Monitoring greenhouse gas emissions from space is crucial for better understanding air pollution and climate change. With the Noctua line of instruments, this is within reach.
Grip on emissions
Man-made emissions have a major impact on life on Earth. They influence our climate, our health and endanger biodiversity. This makes it of paramount importance to get a grip on these emissions. For that purpose three simple questions form the focus:
- Who is emitting what?
- Which emissions should be reduced?
- And, are we successful in reducing these emissions?
Satellites make an important contribution to monitoring emissions by providing measurements – continuously and globally – that can be compared with each other.
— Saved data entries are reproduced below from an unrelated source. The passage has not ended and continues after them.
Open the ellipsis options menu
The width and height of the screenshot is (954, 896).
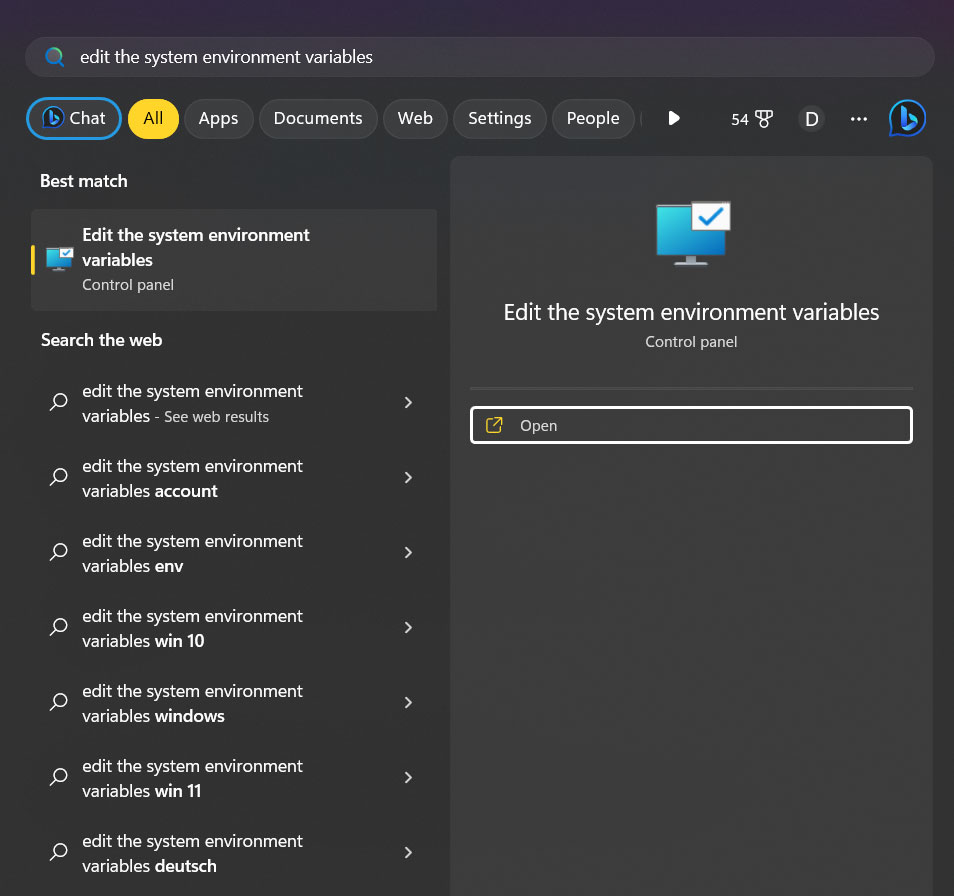pos(858,118)
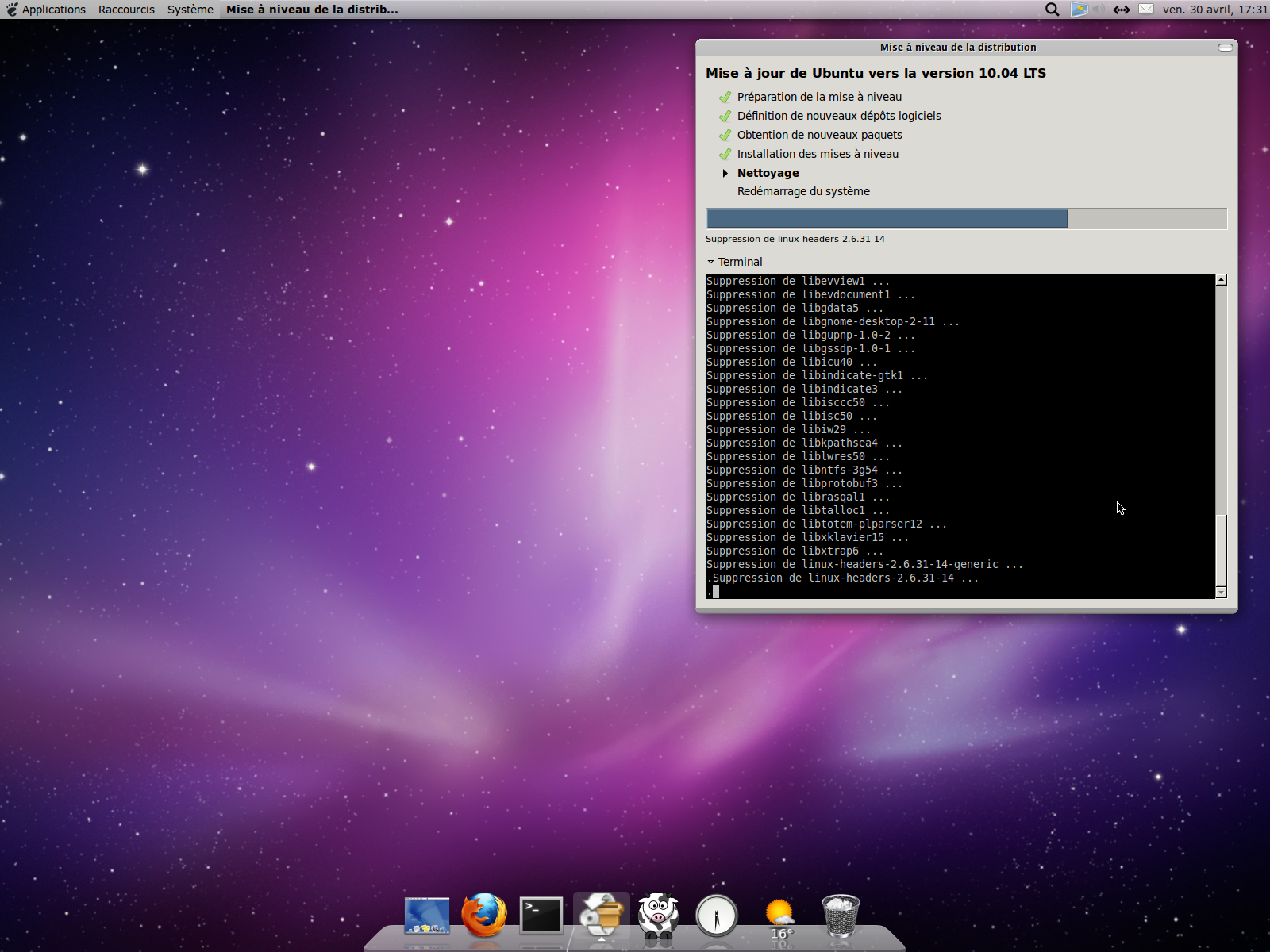1270x952 pixels.
Task: Open the mail envelope indicator
Action: (1146, 10)
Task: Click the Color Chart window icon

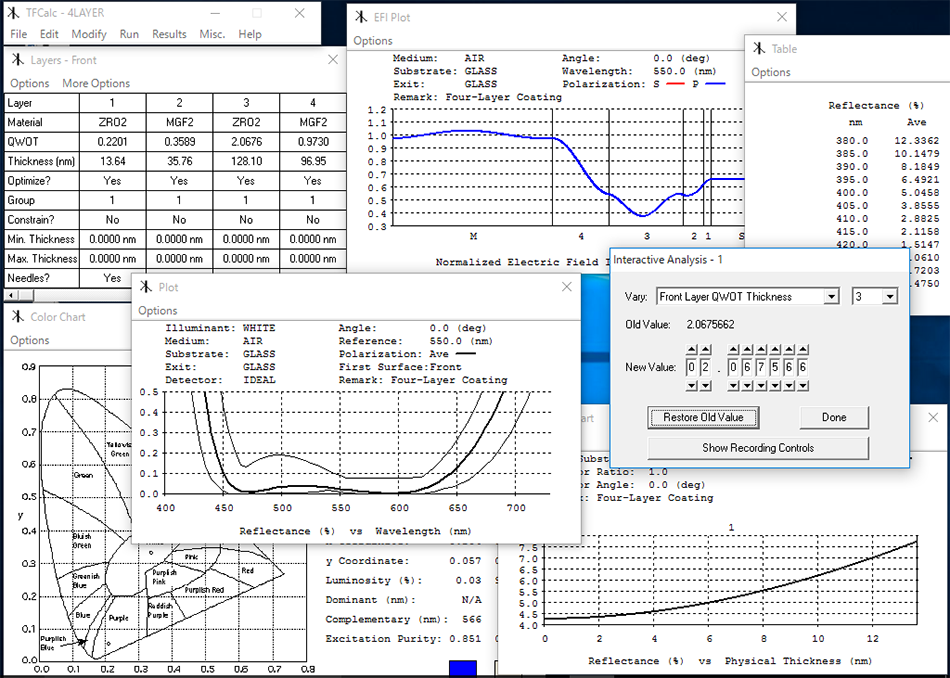Action: pyautogui.click(x=17, y=317)
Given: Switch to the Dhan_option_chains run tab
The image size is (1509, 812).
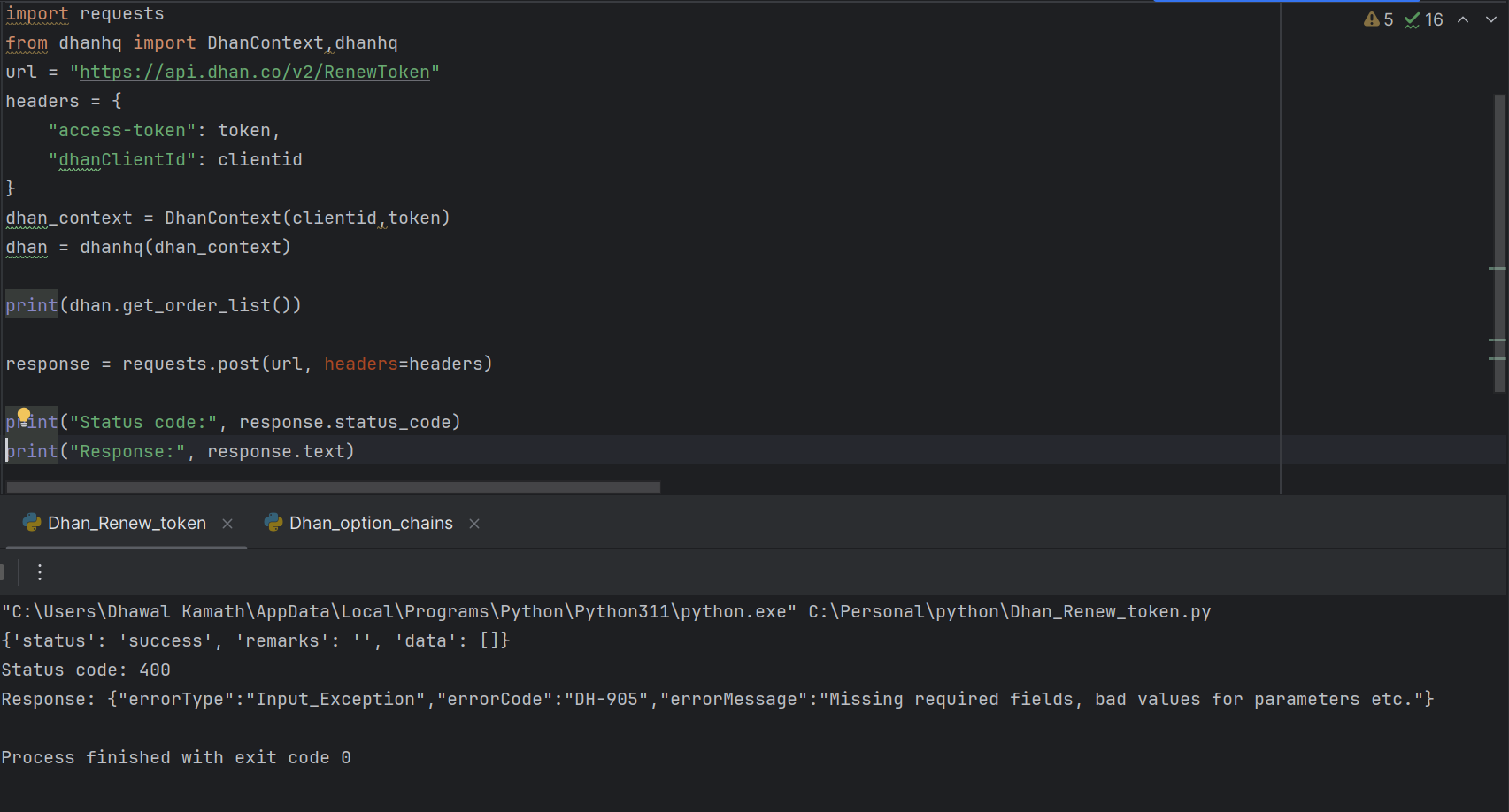Looking at the screenshot, I should click(370, 523).
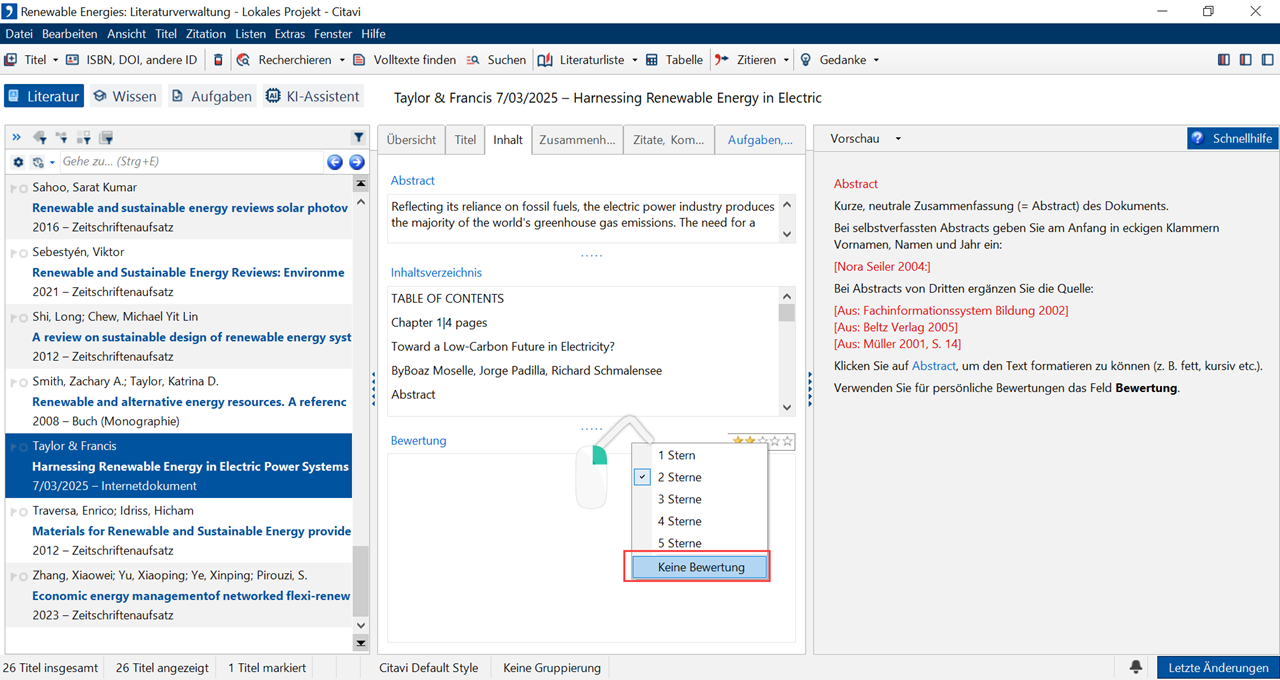Click the filter funnel icon in list panel
Screen dimensions: 1280x680
(x=359, y=137)
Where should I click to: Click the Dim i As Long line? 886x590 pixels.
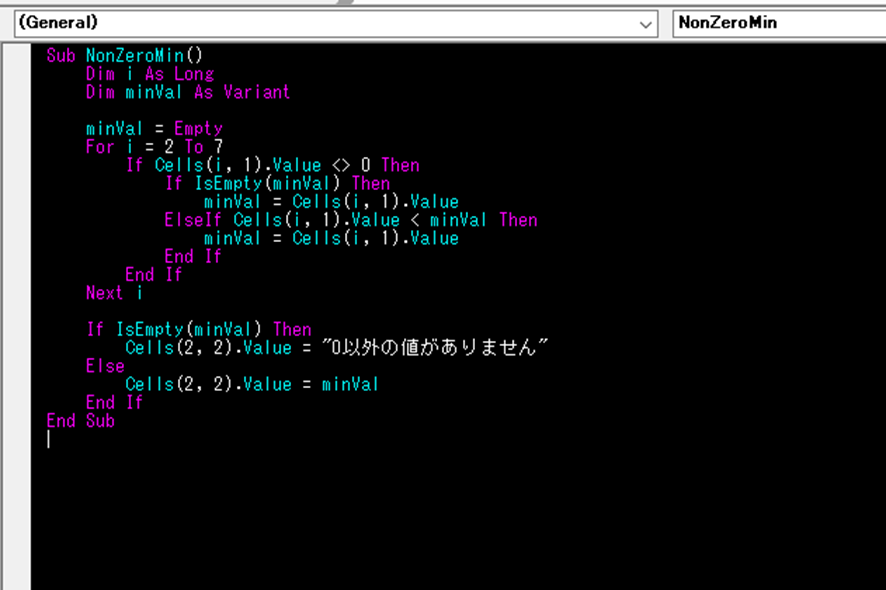[149, 74]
Measuring at source level from space
The knowledge and experience that Airbus Netherlands has gained over the past decades in the design, construction and testing of complex space instruments has been further developed into a series of compact, high-end instruments for emission monitoring. We do this together with our renowned Dutch knowledge partners SRON, KNMI and TNO. Small instruments, suitable for small satellites, that measure at source level starting with aerosol, carbon dioxide, methane and nitrogen dioxide.
With the Noctua series Airbus Netherlands makes independent and reliable measurements of global emissions (and concentrations) easily accessible and affordable. The Noctua instruments enable governments and companies to make emissions manageable and to take targeted actions in line with climate objectives.
We are recognised for successfully monitoring emissions from space, which is the result of thirty years of atmospheric research in the Netherlands. Together with our national and international partners we have built Earth observation spectrometers Sciamachy, OMI, Tropomi and SPEXone; instruments that define the image of global atmospheric research. Thanks to OMI, we saw the hole in the ozone layer grow and recover; Tropomi showed that Australia’s coal mines accounted for as much as 55% of the nationwide emissions, rather than the reported 6%. Both cases show how important impartial measurement is for actually achieving insights and results.
Meet our space instruments!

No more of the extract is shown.